### PROMPT
Once you find the line that contains "[習慣トラッカー Pro] (68, 1432)" in the entries below, give it again along with every following line, unchanged, through the final one.

### RECORDS SUPPLIED
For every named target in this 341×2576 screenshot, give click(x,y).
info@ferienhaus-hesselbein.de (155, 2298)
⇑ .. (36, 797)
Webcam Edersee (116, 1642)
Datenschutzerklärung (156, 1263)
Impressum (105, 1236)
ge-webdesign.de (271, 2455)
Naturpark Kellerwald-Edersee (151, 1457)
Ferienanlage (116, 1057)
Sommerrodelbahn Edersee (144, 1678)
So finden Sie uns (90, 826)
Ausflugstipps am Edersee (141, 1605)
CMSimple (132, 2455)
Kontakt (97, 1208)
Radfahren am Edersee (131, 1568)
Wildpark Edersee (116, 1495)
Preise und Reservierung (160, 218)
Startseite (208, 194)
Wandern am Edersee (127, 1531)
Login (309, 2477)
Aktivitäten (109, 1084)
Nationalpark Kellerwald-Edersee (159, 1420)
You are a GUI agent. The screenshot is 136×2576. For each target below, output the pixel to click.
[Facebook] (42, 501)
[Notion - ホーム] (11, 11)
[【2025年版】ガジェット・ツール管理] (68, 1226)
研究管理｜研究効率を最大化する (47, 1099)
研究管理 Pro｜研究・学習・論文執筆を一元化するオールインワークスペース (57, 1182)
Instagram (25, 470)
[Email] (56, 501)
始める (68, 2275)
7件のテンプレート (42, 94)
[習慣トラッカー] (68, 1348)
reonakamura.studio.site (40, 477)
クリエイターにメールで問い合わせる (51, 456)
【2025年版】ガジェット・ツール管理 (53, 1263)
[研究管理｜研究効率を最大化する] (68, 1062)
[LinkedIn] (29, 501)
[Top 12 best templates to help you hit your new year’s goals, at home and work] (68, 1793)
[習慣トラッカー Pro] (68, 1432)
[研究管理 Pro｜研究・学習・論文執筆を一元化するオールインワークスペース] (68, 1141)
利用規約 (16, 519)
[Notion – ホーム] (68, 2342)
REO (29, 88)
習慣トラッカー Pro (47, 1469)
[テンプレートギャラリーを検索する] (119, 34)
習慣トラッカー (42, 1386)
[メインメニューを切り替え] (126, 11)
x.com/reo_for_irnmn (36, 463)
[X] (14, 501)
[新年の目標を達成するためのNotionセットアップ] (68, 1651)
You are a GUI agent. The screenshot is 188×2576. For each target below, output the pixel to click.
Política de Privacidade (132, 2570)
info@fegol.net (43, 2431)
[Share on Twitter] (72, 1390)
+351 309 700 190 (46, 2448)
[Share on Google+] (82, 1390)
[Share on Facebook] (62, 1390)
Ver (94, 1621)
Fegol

### WRITTEN SOLUTION
[習慣トラッカー Pro] (68, 1432)
[研究管理 Pro｜研究・学習・論文執筆を一元化するオールインワークスペース] (68, 1141)
利用規約 (16, 519)
[Notion – ホーム] (68, 2342)
REO (29, 88)
習慣トラッカー Pro (47, 1469)
[テンプレートギャラリーを検索する] (119, 34)
習慣トラッカー (42, 1386)
[メインメニューを切り替え] (126, 11)
x.com/reo_for_irnmn (36, 463)
[X] (14, 501)
[新年の目標を達成するためのNotionセットアップ] (68, 1651)
You are a GUI agent. The screenshot is 188×2576. For each target below, output the pixel to click.
Política de Privacidade (132, 2570)
info@fegol.net (43, 2431)
[Share on Twitter] (72, 1390)
+351 309 700 190 (46, 2448)
[Share on Google+] (82, 1390)
[Share on Facebook] (62, 1390)
Ver (94, 1621)
Fegol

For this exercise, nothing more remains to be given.